(Assigned task)
Report back each line of the data that contains the word "computer".

(Supplied records)
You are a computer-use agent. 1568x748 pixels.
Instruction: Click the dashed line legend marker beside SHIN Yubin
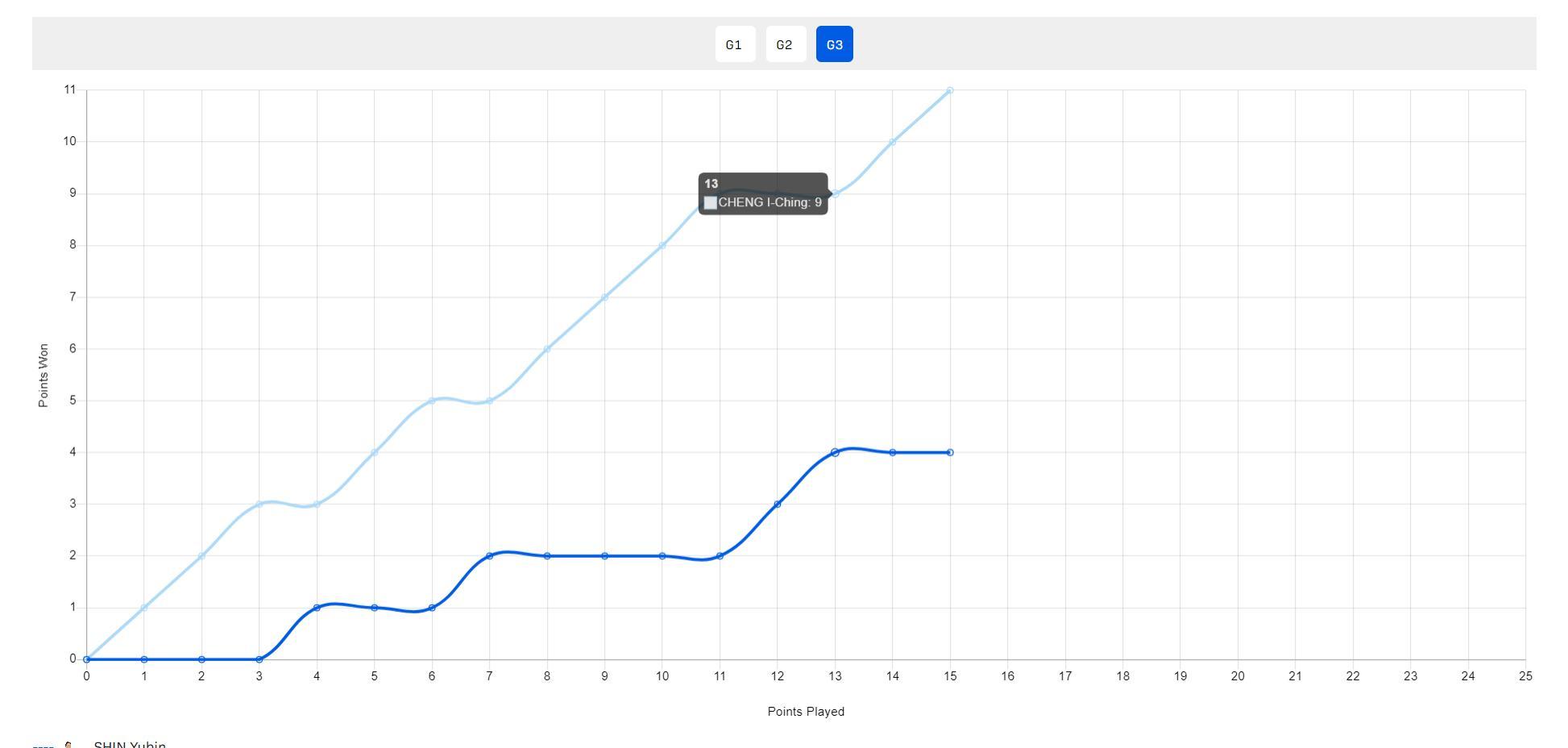44,746
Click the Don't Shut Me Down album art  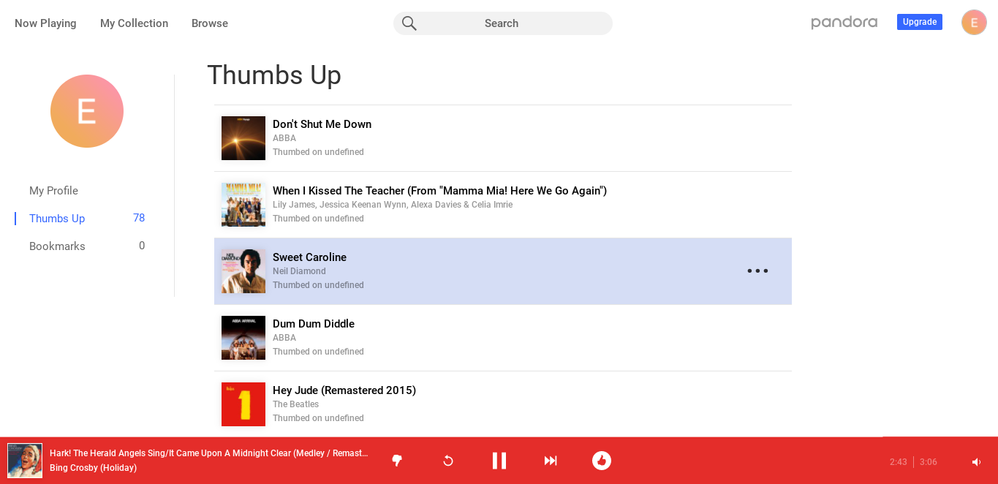(x=243, y=138)
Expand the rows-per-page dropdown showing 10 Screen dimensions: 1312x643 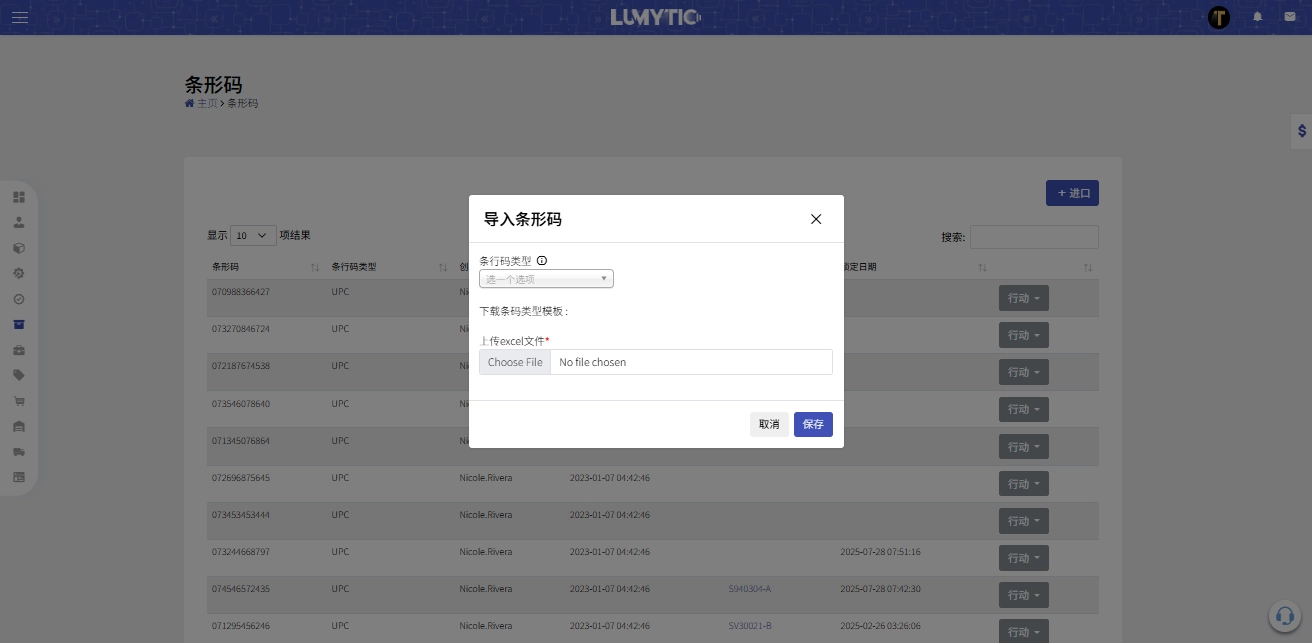pos(254,236)
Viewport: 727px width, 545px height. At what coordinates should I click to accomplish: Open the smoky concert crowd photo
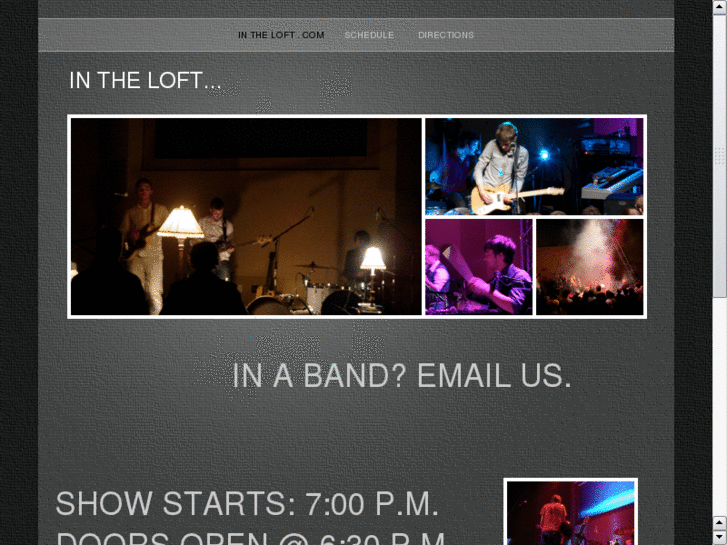pos(589,267)
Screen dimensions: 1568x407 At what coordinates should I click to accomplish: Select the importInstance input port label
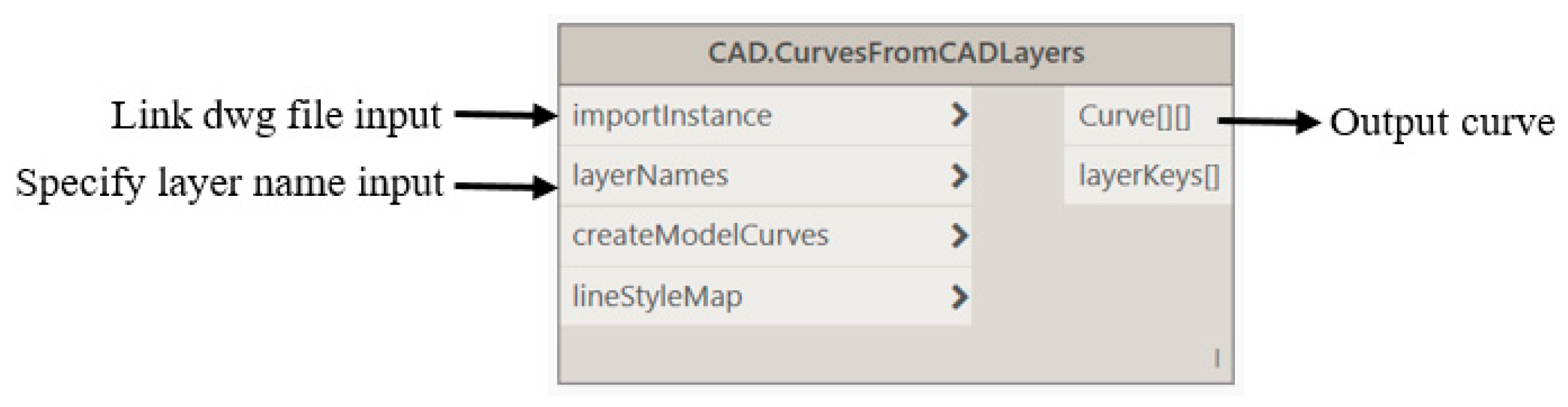[671, 116]
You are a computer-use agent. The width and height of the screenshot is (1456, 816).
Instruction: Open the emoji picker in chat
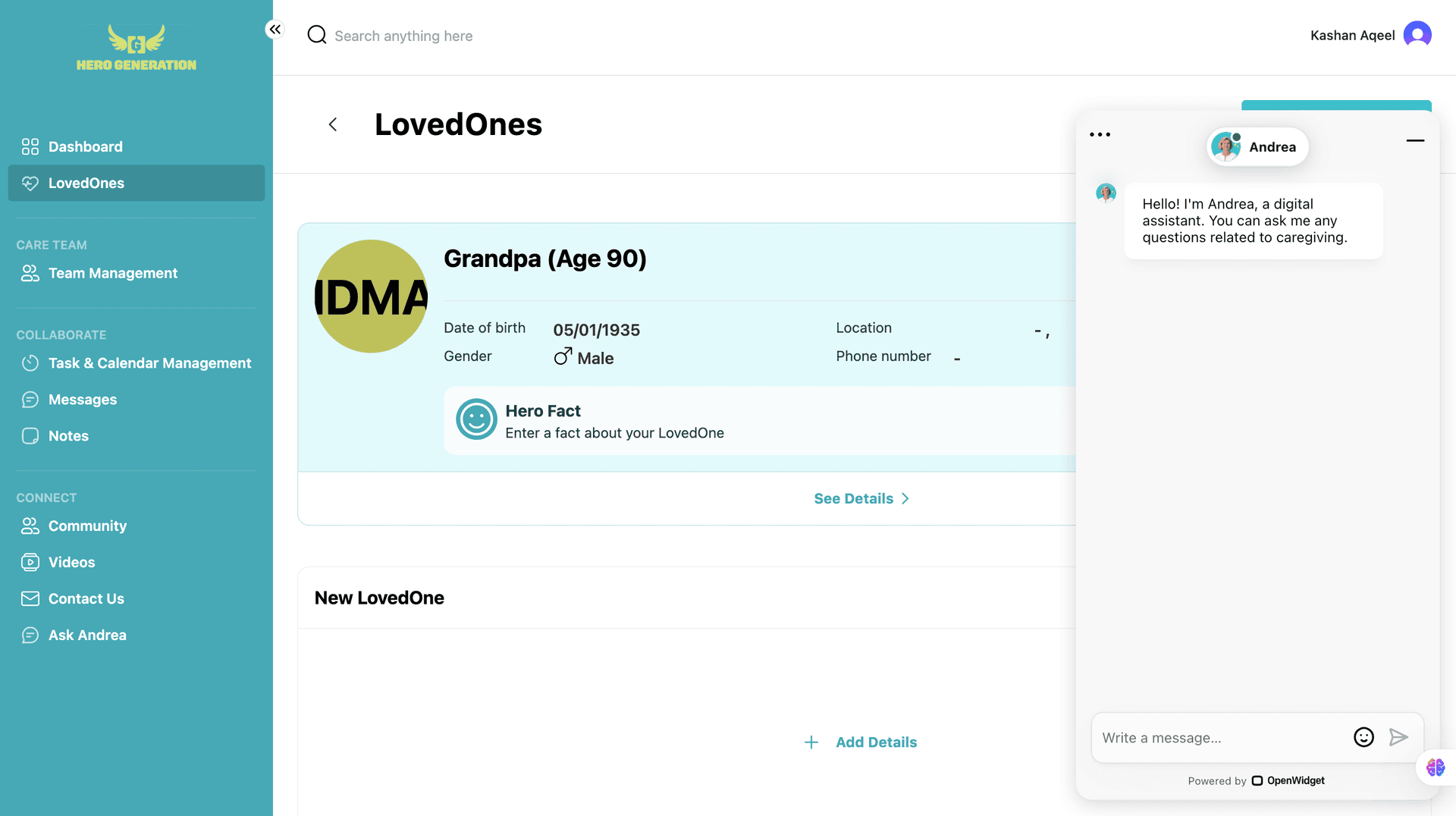pos(1363,737)
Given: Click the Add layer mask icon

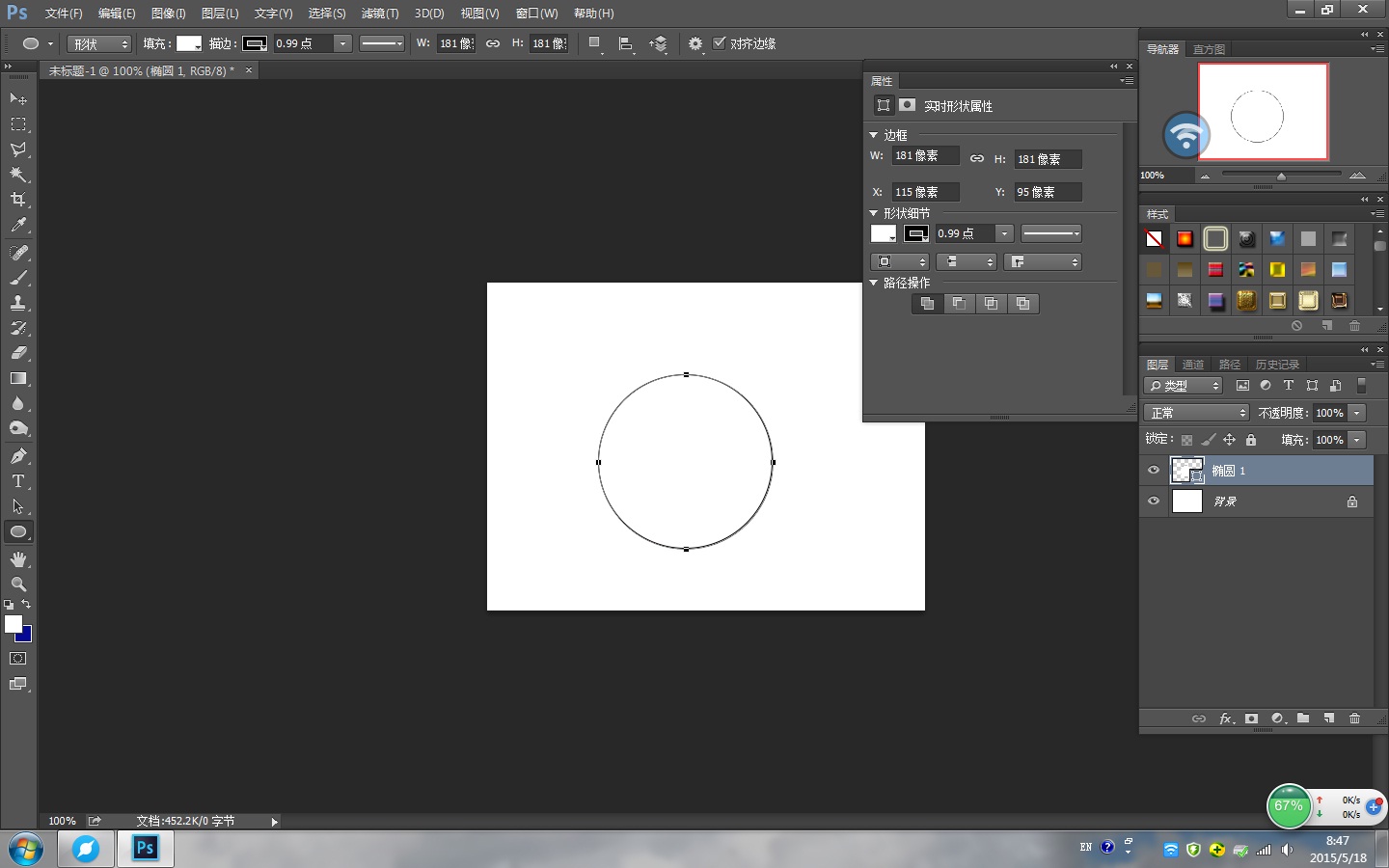Looking at the screenshot, I should coord(1251,719).
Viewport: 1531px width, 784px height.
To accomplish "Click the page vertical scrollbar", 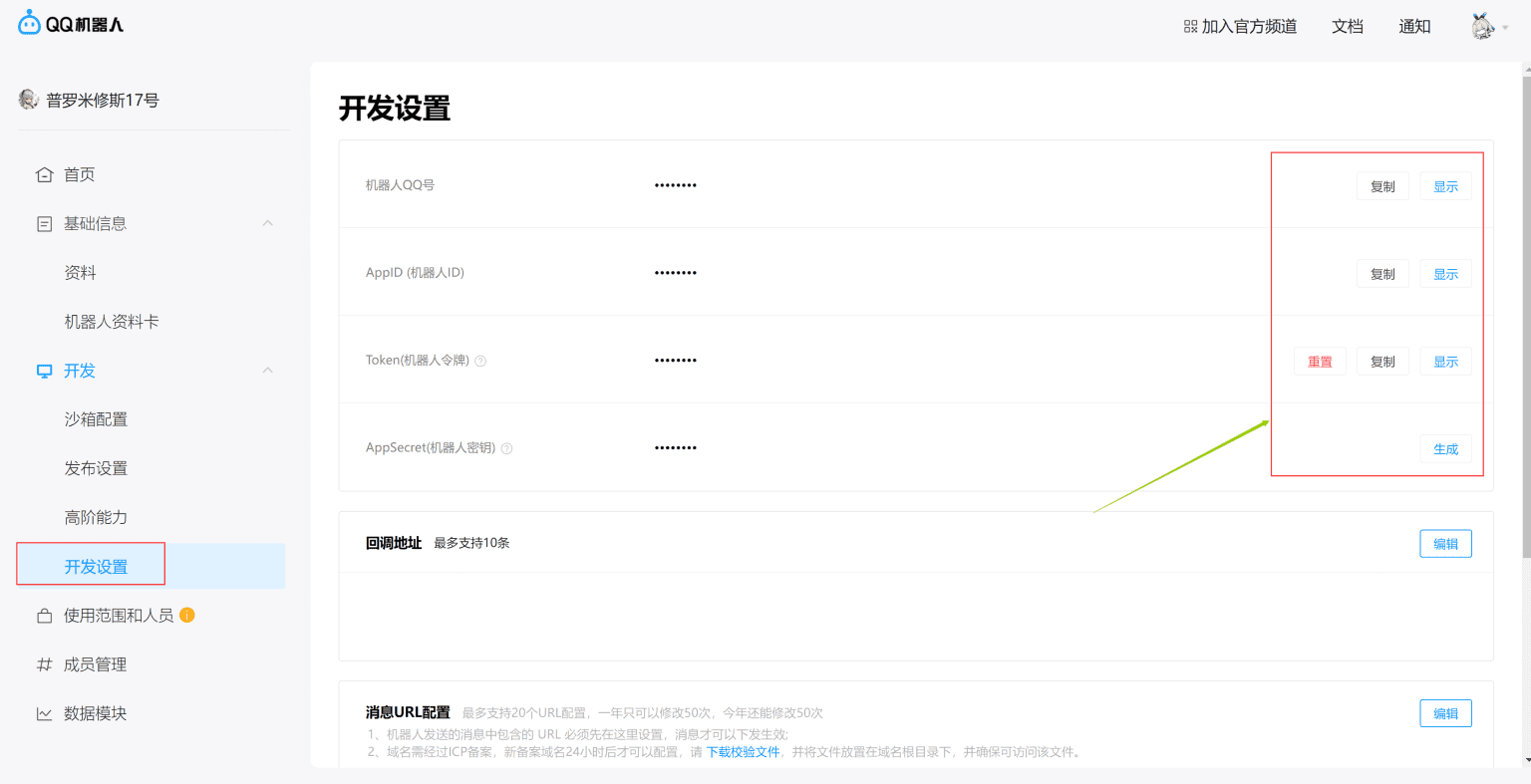I will 1526,299.
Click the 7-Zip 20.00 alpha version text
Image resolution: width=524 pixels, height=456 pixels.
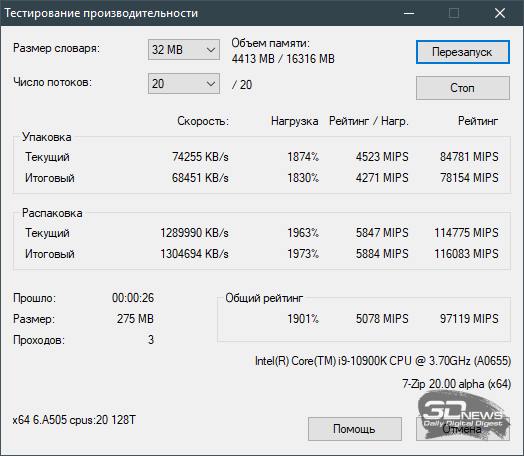tap(456, 384)
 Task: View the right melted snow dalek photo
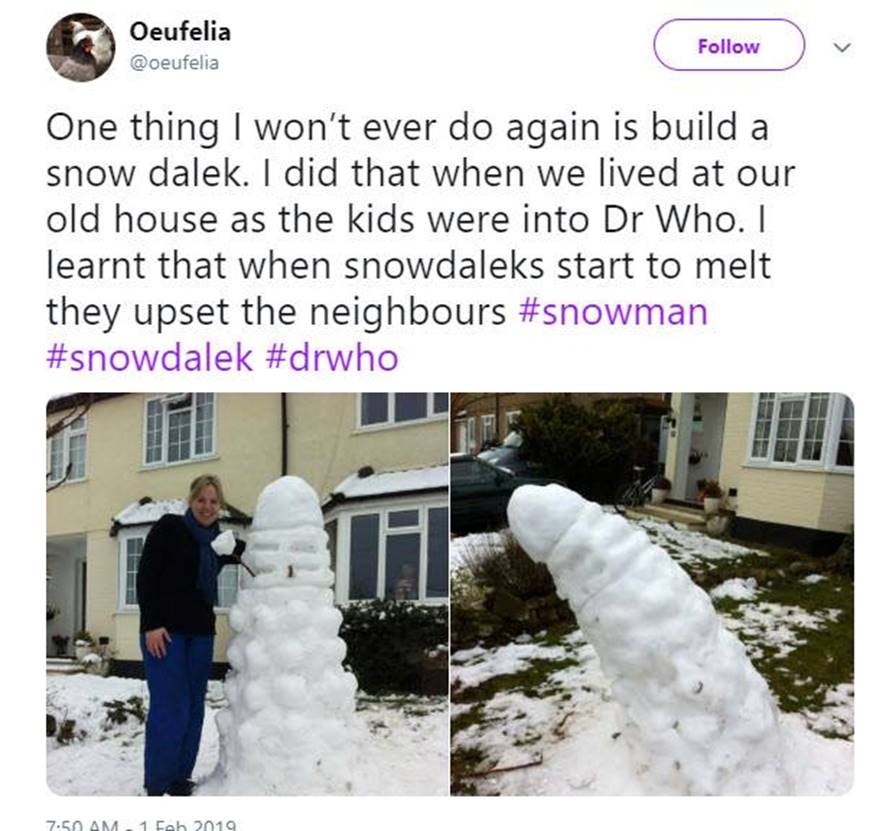click(653, 594)
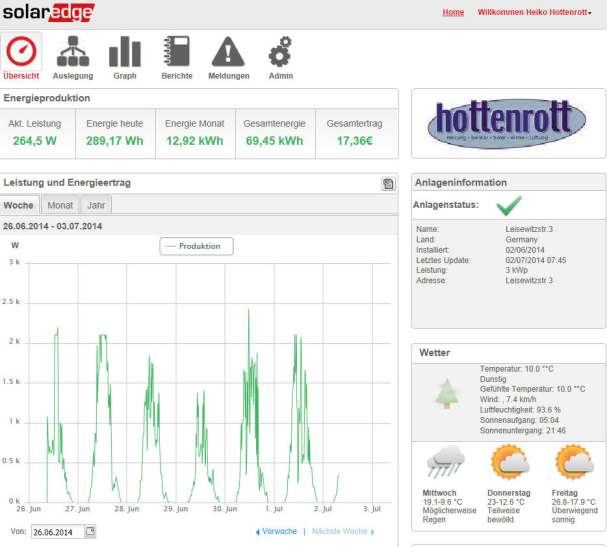Screen dimensions: 607x547
Task: Open the Meldungen alerts icon
Action: click(x=229, y=52)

(Exercise output)
You are a computer-use agent. 1568x748 pixels.
You are a computer-use agent. The width and height of the screenshot is (1456, 816).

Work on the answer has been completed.